[start Data excerpts]
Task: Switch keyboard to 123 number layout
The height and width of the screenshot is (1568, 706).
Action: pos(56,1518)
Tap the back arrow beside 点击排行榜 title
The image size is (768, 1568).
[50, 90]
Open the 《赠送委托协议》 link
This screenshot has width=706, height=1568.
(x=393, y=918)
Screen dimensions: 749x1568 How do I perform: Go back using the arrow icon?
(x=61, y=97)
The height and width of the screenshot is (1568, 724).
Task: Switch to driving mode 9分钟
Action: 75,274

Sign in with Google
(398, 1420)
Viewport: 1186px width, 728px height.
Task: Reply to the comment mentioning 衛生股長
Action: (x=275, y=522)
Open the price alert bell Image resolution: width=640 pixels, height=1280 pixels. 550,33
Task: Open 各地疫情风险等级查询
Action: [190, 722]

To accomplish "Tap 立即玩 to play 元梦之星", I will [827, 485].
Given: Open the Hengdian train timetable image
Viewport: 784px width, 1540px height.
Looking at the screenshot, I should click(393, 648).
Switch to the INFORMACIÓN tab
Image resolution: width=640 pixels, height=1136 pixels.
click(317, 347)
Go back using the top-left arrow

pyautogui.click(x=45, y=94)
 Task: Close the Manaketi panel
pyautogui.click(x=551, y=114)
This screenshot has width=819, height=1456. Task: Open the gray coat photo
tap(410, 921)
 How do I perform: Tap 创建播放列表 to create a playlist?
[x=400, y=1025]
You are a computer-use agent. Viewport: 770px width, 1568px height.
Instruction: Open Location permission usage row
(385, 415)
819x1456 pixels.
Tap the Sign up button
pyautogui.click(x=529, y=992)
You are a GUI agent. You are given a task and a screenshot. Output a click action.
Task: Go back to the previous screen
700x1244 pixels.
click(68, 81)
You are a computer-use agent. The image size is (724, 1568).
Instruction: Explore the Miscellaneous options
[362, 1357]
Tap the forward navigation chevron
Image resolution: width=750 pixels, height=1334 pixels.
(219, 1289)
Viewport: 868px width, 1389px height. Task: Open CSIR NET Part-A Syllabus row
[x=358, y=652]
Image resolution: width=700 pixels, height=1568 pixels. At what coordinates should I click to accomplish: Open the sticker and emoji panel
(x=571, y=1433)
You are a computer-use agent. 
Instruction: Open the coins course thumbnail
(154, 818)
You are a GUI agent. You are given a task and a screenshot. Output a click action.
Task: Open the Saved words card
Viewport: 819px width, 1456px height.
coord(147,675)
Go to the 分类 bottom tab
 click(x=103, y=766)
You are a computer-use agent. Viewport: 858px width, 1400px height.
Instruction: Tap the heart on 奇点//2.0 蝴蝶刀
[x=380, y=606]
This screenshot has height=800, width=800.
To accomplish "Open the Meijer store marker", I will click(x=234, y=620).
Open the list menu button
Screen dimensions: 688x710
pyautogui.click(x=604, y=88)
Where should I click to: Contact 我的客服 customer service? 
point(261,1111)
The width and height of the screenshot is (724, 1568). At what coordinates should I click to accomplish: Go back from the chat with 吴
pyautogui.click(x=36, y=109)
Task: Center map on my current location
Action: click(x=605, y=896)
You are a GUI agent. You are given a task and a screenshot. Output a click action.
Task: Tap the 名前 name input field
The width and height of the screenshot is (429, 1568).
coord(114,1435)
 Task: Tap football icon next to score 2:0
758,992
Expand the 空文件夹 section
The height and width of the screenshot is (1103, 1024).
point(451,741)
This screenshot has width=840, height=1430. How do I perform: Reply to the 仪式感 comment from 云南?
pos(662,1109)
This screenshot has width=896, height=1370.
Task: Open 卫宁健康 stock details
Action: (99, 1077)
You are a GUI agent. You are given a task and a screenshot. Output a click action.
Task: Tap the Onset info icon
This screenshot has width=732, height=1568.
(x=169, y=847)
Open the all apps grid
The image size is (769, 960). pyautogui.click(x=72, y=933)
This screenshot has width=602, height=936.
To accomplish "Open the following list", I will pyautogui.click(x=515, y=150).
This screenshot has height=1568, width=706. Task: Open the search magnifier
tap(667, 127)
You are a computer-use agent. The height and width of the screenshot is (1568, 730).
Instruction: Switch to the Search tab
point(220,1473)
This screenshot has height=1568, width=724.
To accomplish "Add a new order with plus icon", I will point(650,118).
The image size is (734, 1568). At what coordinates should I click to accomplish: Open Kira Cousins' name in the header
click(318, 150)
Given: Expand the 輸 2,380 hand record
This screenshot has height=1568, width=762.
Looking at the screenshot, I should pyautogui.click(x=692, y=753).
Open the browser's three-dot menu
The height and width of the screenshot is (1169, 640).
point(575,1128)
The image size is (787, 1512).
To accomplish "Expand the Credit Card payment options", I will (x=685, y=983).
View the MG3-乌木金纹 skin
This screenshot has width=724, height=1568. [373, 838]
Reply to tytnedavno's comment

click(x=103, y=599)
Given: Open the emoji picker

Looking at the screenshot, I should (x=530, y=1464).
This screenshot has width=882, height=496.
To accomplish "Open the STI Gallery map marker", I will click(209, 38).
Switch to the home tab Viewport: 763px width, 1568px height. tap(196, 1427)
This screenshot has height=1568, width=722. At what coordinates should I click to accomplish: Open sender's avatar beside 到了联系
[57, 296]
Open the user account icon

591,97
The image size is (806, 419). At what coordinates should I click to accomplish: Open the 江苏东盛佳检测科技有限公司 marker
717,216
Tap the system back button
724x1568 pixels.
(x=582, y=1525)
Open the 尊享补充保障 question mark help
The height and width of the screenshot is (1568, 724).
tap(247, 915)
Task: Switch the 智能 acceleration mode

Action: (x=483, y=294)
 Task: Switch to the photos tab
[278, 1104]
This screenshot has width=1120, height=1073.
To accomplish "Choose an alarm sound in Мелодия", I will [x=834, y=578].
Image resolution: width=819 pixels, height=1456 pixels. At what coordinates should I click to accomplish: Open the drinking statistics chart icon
[end Data excerpts]
[Written task] Collect every line in the rows above that contains the word "arrow", and copy each one in full.

[Full solution]
Tap the back arrow beside 点击排行榜 title
Screen dimensions: 749x1568 How do I perform: Go back using the arrow icon?
Go back using the top-left arrow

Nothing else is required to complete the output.